The Primacy Bias in Deep Reinforcement Learning
Evgenii Nikishin, Max Schwarzer, Pierluca D'Oro, Pierre-Luc Bacon, Aaron Courville
TL;DR
Deep RL models can overfit to initial interactions, a primacy bias that degrades later learning. The authors propose a lightweight resetting mechanism that reinitializes the last layers of the agent while keeping the replay buffer, which consistently improves performance across Atari 100k and DeepMind Control Suite and enables more aggressive replay and longer $n$-step targets. The work combines empirical demonstrations with analysis of how replay ratio, target length, and TD failure modes interact with resets, and provides practical guidelines for implementing resets with minimal overhead. Overall, resetting emerges as a simple yet powerful regularization tool that facilitates better learning dynamics and broader hyperparameter exploration in deep RL.
Abstract
This work identifies a common flaw of deep reinforcement learning (RL) algorithms: a tendency to rely on early interactions and ignore useful evidence encountered later. Because of training on progressively growing datasets, deep RL agents incur a risk of overfitting to earlier experiences, negatively affecting the rest of the learning process.
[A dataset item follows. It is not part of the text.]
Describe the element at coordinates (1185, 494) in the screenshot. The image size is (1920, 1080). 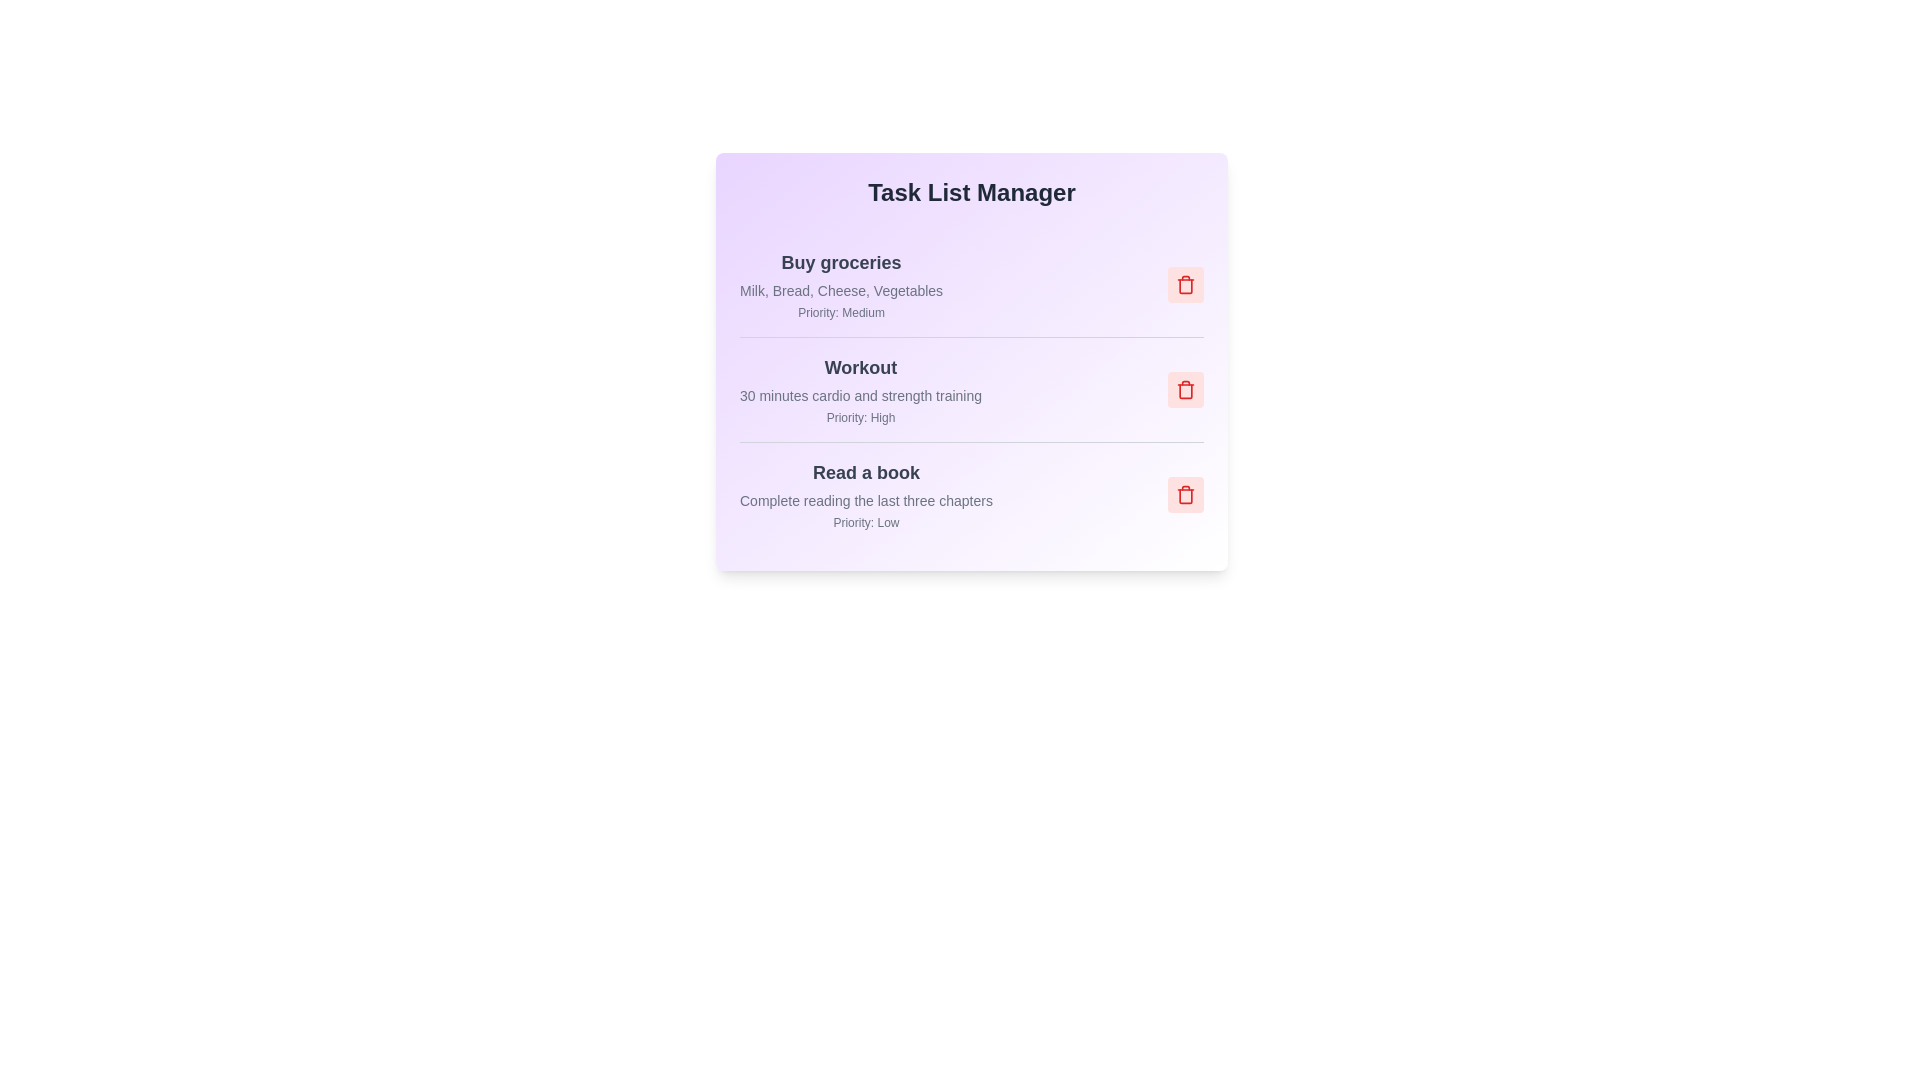
I see `the trash icon for the task titled 'Read a book' to remove it` at that location.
Inspired by cognitive science, we refer to this effect as the primacy bias. Through a series of experiments, we dissect the algorithmic aspects of deep RL that exacerbate this bias. We then propose a simple yet generally-applicable mechanism that tackles the primacy bias by periodically resetting a part of the agent. We apply this mechanism to algorithms in both discrete (Atari 100k) and continuous action (DeepMind Control Suite) domains, consistently improving their performance.